Food insecure households experience disruptions in the quality and quantity of the household food supply due to a lack of resources. Translation: food insecure households struggle to afford the food they need to feed their family.
I’ve been thinking about state and regional variation in the U.S. For most issues, we can imagine that they will vary by state and region. Oftentimes, however, national level estimates get the limelight. For example, unemployment, poverty, and rates of HIV infection. And I get it: attention spans are short, we all just want that one number that summarizes the issue. What I think happens though, is that variation gets put in the background, and the issue get homogenized.
Here I put state and regional variation in the limelight.

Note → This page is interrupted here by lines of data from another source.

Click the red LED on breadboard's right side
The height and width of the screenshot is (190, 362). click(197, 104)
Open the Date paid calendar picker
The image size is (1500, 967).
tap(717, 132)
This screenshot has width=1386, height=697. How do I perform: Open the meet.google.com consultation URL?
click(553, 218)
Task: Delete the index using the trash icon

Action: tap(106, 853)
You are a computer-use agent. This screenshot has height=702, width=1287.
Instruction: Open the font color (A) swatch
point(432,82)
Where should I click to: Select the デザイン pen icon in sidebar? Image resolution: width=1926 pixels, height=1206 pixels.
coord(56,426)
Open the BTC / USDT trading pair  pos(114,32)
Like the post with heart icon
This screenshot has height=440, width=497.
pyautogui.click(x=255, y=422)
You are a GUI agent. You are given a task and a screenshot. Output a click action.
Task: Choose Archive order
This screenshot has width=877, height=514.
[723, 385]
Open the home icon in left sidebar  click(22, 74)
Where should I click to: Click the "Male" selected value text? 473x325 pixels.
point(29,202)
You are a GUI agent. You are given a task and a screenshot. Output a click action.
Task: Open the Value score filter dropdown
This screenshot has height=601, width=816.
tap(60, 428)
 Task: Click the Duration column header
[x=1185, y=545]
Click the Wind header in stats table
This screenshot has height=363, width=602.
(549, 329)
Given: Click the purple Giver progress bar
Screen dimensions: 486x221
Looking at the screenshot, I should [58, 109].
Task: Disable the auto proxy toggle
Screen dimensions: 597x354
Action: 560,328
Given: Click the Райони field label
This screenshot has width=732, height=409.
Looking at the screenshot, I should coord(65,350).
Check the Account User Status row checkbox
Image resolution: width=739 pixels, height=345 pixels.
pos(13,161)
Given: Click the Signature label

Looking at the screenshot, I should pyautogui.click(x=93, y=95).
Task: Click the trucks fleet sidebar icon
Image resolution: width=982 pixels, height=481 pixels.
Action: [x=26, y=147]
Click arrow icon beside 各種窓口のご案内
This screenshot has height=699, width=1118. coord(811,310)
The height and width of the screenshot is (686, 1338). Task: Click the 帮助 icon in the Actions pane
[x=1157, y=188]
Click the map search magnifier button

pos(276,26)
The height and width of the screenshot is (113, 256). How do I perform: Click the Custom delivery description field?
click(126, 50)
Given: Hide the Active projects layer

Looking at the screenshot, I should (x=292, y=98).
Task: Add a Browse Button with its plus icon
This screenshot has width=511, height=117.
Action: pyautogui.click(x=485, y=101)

I also respect the national perspective, by comparing states to the national average. The challenge was putting all 50 states (and DC!) and the seven regions in one graph. A few things jump out:
- Rates increased quite a bit during 2008-2010 (the recession).
- The southeast and southwest tend to have higher rates whereas the mid-Atlantic tends to have lower rates.
- MS and AR have very high rates whereas ND and NH have very low rates.
This graph was fun to make and I like how you can see changes over time. Overall, I think it does a few things well: 1) Differences between states within a region and general differences between regions are apparent, and 2) Easy to see how states compare to the national average. There are a couple of drawbacks too: 1) Comparing states in different regions is difficult, and 2) Getting exact rates for states is difficult.